8: What are the biggest challenges you face in collaborating and how do you address them?

Michele:

  • Timing and prioritization. Product is always shipping something, and CRM is juggling a ton of workflows. It’s easy for comms to feel last-minute. To fix this, we build in early alignment points like bringing CRM into launch planning 4–6 weeks ahead of release. And we document campaign briefs with clear goals, copy, and CTAs early so there’s no ambiguity or last-minute chaos.

  • Changes in the market can impact this as well, but if/when that happens and a pivot needs to be made, I like hopping on a “recall” call and always come with ideas/solutions, not just FYIs.

Zubair:

  • One of the biggest challenges we face is helping clients understand the full ecosystem of marketing their product and how to give and receive feedback effectively. Sometimes, they expect immediate results or overlook how different parts of the system (such as CRM, content, and Product Marketing) connect. To address this, we invest time in education- breaking down workflows, showing how feedback loops work, and setting clear expectations. When clients see the bigger picture, collaboration becomes smoother and more productive.

9: When product marketing wants to push a feature but CRM data shows low interest, who wins the debate and how do you navigate this tension?

We both win when we reframe the question: Why is there low interest?

  • Is it because the feature’s hard to find?

  • Is the value unclear?

  • Or is it just not solving a real problem for the user?

Product Marketing might believe in the strategic importance of a feature, but CRM brings the real usage truth. We’ll often agree to test it with different messaging or in a small segment first. If it lands, great.

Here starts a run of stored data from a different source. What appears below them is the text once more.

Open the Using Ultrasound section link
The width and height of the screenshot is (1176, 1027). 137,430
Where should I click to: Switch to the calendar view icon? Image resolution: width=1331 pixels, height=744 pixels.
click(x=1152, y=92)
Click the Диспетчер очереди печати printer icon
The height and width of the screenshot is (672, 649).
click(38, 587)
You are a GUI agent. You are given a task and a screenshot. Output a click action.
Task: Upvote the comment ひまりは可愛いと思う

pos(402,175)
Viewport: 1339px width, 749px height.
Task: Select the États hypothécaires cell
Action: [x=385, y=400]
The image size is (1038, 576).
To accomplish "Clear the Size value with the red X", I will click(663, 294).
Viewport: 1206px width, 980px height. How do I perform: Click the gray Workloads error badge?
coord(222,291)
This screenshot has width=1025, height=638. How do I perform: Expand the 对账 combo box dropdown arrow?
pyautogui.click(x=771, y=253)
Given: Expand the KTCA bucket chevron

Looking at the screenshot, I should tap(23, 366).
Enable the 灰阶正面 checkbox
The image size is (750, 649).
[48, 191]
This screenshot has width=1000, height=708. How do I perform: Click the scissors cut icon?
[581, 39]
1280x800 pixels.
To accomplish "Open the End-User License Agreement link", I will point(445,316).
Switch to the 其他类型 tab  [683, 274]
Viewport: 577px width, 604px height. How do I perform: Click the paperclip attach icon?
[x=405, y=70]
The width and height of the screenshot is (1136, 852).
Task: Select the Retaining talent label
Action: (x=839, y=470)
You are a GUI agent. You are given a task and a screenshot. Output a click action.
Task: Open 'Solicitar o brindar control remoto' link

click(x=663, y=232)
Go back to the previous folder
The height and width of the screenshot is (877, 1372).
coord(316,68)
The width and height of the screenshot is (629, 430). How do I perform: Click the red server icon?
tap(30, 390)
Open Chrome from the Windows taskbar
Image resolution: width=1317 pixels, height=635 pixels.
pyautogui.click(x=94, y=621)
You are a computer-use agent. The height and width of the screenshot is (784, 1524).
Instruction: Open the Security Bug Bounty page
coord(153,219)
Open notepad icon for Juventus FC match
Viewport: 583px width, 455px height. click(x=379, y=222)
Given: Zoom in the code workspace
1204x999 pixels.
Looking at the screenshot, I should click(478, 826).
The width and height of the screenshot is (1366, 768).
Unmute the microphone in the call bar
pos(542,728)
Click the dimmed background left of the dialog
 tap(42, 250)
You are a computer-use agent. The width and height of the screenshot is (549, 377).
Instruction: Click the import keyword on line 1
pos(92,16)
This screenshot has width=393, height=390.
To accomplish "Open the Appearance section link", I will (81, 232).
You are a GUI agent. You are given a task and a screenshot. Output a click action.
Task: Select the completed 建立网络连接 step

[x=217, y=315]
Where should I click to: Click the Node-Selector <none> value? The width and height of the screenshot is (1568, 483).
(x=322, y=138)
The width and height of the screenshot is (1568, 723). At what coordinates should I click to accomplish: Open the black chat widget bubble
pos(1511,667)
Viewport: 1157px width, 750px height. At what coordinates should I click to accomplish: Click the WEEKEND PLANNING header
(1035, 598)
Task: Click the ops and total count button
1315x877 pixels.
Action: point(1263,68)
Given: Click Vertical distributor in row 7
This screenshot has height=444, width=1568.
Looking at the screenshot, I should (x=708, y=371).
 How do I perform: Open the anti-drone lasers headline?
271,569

If not, we pivot.

Data trumps opinion, but curiosity should guide the conversation.

Zubair:

  • It’s not about who wins, but about aligning on what’s best for the user and the business. If Product Marketing wants to push a feature but CRM data shows low interest, we dig deeper together. Is it a messaging issue? Wrong audience? Poor timing? We test variations like targeting a smaller, more relevant segment or repositioning the value. Data informs the direction, but both teams stay flexible. The goal is to learn fast and make smarter decisions, not win debates.



Annnnnd cuuut! There you have it, straight from two Product Matketing pros. Now it’s on us CRM ppl to turn those nuggets into real-world wins: plug them into our data, sync up withPM, and build journeys people actually stick around for. Alignment is always a win win.